Was soll das Kompetenz-Upgrade in der Pflege bewirken?
„Diese Maßnahmen werden sowohl Pflegefachpersonen selbst als auch Ärztinnen und Ärzte entlasten“ und so die Patientenversorgung effektiver gestalten, verspricht der Gesetzentwurf. Ein weiteres Ziel: Die geplante Erweiterung von Befugnissen solle in Kombination mit dem vorgesehenen Bürokratieabbau dazu beitragen, den Pflegeberuf attraktiver zu gestalten und damit dem Fachkräftemangel in der Pflege entgegenzuwirken. Dieser stellt bereits heute ein akutes Problem dar, das sich in Zukunft noch verstärken dürfte. Das Bundesinstitut für Berufsbildung, das im Gesetzentwurf zitiert wird, prognostiziert für das Jahr 2040 einen Bedarf von mindestens 150.000 zusätzlichen Pflegekräften. Der Deutsche Pflegerat rechnet sogar mit einem zusätzlichen Personalbedarf von bis zu 500.000 Beschäftigten.

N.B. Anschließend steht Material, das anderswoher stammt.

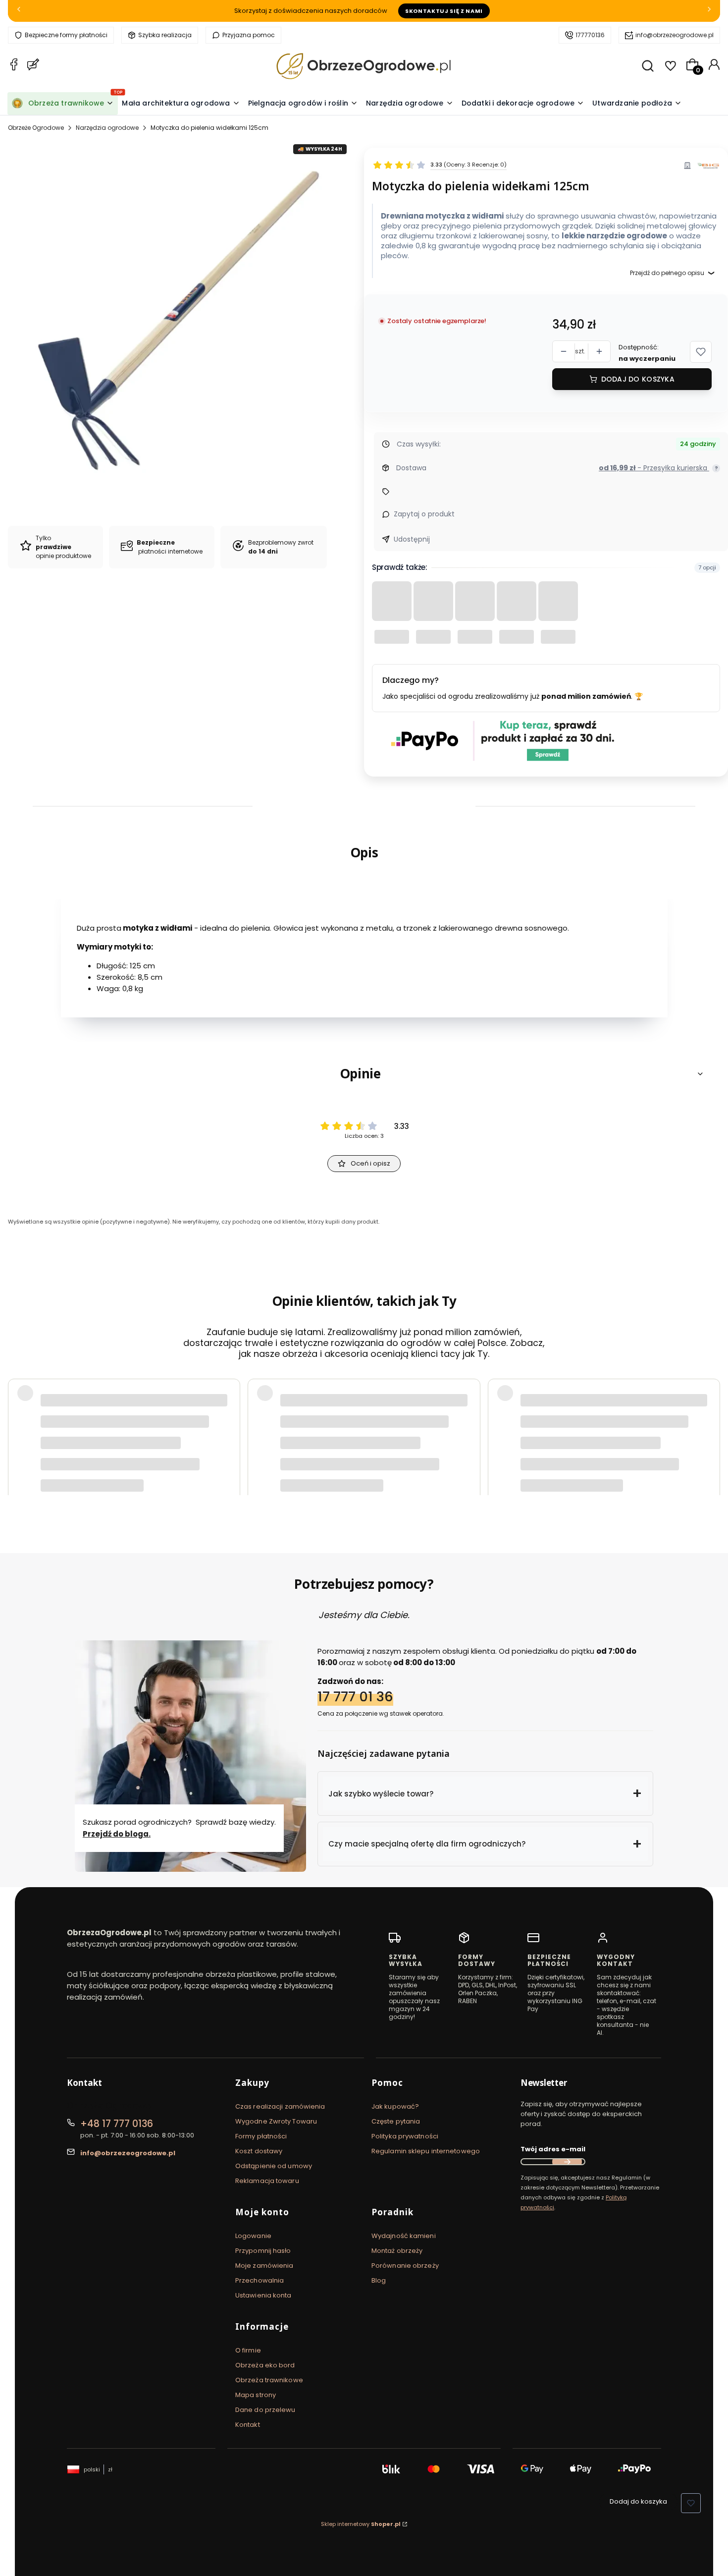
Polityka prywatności (404, 2136)
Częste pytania (395, 2121)
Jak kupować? (395, 2106)
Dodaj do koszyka (638, 379)
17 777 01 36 (355, 1697)
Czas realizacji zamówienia (280, 2106)
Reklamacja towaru (267, 2180)
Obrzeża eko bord (265, 2365)
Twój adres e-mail (552, 2149)
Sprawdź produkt (663, 1451)
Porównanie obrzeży (405, 2265)
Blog (378, 2280)
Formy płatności (261, 2136)
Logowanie (253, 2235)
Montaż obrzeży (396, 2250)
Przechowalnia (259, 2280)
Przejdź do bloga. (117, 1834)
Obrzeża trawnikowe (269, 2380)
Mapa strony (255, 2395)
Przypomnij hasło (263, 2250)
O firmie (248, 2350)
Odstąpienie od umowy (273, 2166)
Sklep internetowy (361, 2524)
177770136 (590, 35)
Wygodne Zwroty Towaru (276, 2121)
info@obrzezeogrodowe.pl (674, 35)
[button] (701, 352)
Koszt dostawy (258, 2151)
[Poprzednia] (19, 11)
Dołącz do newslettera (567, 2161)
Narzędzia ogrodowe (107, 127)
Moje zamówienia (264, 2265)
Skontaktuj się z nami (444, 11)
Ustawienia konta (263, 2295)
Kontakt (247, 2424)
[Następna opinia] (710, 1425)
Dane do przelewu (265, 2409)
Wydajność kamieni (403, 2235)
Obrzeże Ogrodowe (36, 127)
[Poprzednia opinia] (18, 1425)
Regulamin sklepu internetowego (425, 2151)
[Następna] (709, 11)
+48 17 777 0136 (116, 2123)
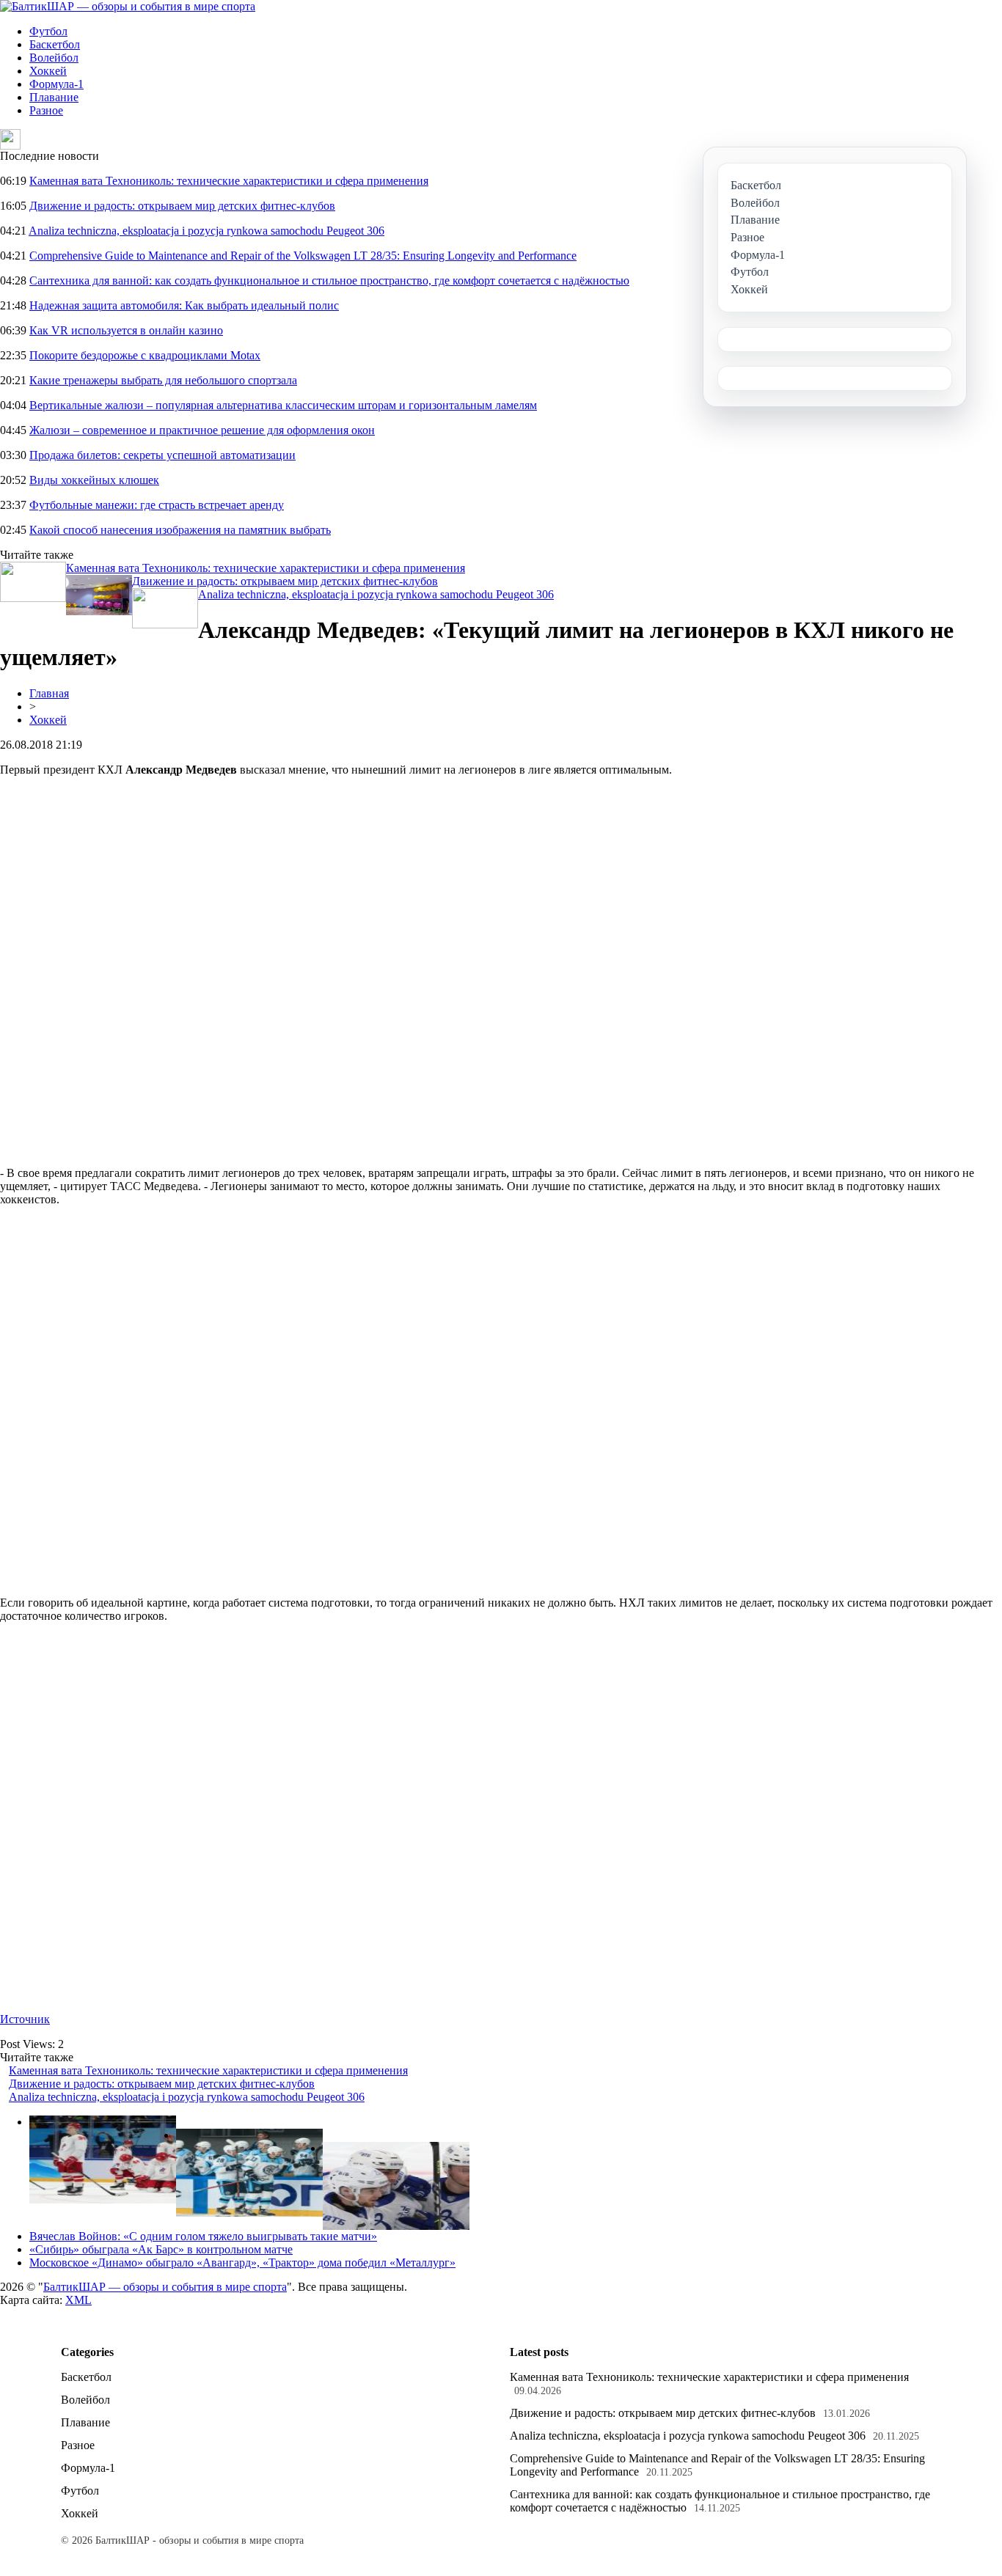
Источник (25, 2019)
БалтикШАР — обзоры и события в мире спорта (165, 2286)
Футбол (48, 31)
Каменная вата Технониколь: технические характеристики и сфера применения (228, 181)
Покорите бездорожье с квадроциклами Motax (144, 355)
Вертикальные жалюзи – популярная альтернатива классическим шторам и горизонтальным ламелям (283, 405)
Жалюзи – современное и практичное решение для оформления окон (202, 430)
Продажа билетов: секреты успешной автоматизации (162, 455)
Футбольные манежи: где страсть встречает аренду (156, 505)
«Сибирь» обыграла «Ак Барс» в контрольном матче (161, 2249)
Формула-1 (56, 84)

Bundesgesundheitsministerin Nina Warken (CDU) wertete den Gesetzentwurf in der Bundestagslesung als wichtigen Schritt für die Zukunft der Pflege. Es sei nun an der Zeit, den Pflegekräften mehr Befugnisse einzuräumen, „denn sie können oft so viel mehr, als sie dürfen“, so Warken. Die geplanten Änderungen würden der Ministerin zufolge Entlastungen in Pflegeeinrichtungen, Krankenhäusern sowie Arztpraxen herbeiführen und zugleich den Pflegeberuf weiter aufwerten.
Verschiedene Redner der Opposition übten aber auch Kritik an dem vorgestellten Entwurf. So warf die Grünen-Abgeordnete Simone Fischer der Regierungskoalition vor, die geplanten Änderungen als großen Reformschritt zu verkaufen, obwohl diese in der Realität keine erheblichen Neuerungen für das Pflegepersonal bieten würden. Denn in weiten Teilen seien Pflegekräfte trotz der vorgesehenen Kompetenzerweiterungen noch immer von ärztlichen Weisungen abhängig.
Verbände und Krankenkassen reagierten hingegen weitgehend positiv auf den Gesetzentwurf. Nach Angaben der ÄrzteZeitung bezeichnete etwa die Vorsitzende des AOK-Bundesverbands, Carola Reimann, den Gesetzentwurf als geeignete Maßnahme, den Pflegebereich zu stärken und dem Fachkräftemangel zu begegnen. Auch die Vorstandsspitze der Kassenärztlichen Bundesvereinigung drückte grundsätzlich Unterstützung für die Pläne der Bundesregierung aus, sofern dadurch keine „neuen und entbehrlichen Schnittstellen“ zwischen verschiedenen Berufen oder „Doppelungen von Versorgungsangeboten“ entstehen. Pflegerats-Präsidentin Christine Vogler mahnte zudem an, dass das neue Gesetz möglichst klare, verbindliche Befugnisse schaffen müsse, um Pflegekräften ein selbstständiges Handeln zu ermöglichen.